Unlike traditional streaming processors such as Flink or ksqlDB, Timeplus allows you to store data natively in the platform, enabling multiple scenarios:

  1. Ingest raw data into Timeplus for reliable processing or reprocessing.
  2. Store intermediate results generated by Materialized Views or Tasks, and perform cascading queries on these results.
  3. Store final processed results that are ready to be served directly to applications.

This means Timeplus can function as a standalone, self-contained platform to manage the entire data lifecycle — from ingest to process to serve.

Alternatively, it can integrate seamlessly with your existing infrastructure (e.g., upstream Kafka, Pulsar, PostgreSQL; downstream ClickHouse, S3, etc.).

This flexibility gives you full control to optimize for performance, cost-efficiency, and latency based on your use case.

Storage Engines

There is no single storage engine that performs best across all scenarios. To address this, Timeplus provides several built-in storage engines, each optimized for different use cases. The architecture is extensible, making it possible to add new engines as needed.

At a high level, Timeplus supports three categories of storage engines:

  1. Columnar Store

  2. Row Store

    • Implementation: Mutable Stream.
    • Optimized for high concurrent mutable, row-oriented workloads.
  3. Dictionary

    • A special key/value storage engine.
    • Acts as a cached lookup table, highly effective when combined with joins or remote lookups.

Each engine involves trade-offs in terms of latency, throughput, mutability, and query patterns.
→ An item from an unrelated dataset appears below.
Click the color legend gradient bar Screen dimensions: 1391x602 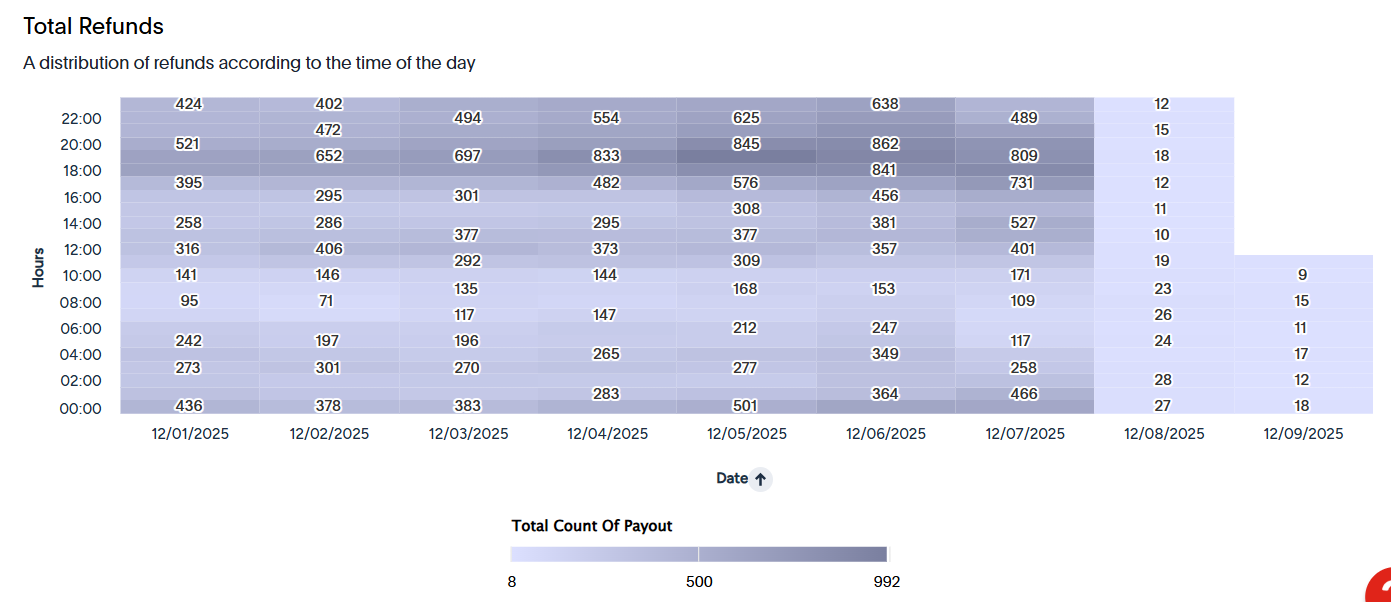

You can refer to their dedicated documentation for deeper details.

Data Serving

Once data is persisted in Timeplus, it can be served in two modes:

  • Streaming queries for real-time, continuous insights.
  • Historical queries for ad-hoc or backfill analysis.

Applications can access the data via multiple interfaces:

  • SDKs / Drivers (language-specific)
  • WebSocket API
  • Timeplus Native Client
  • Timeplus Web Console

Data delivery is flexible: it can be pushed to clients (pub/sub style) or pulled on demand by applications. The choice depends on your integration and latency requirements.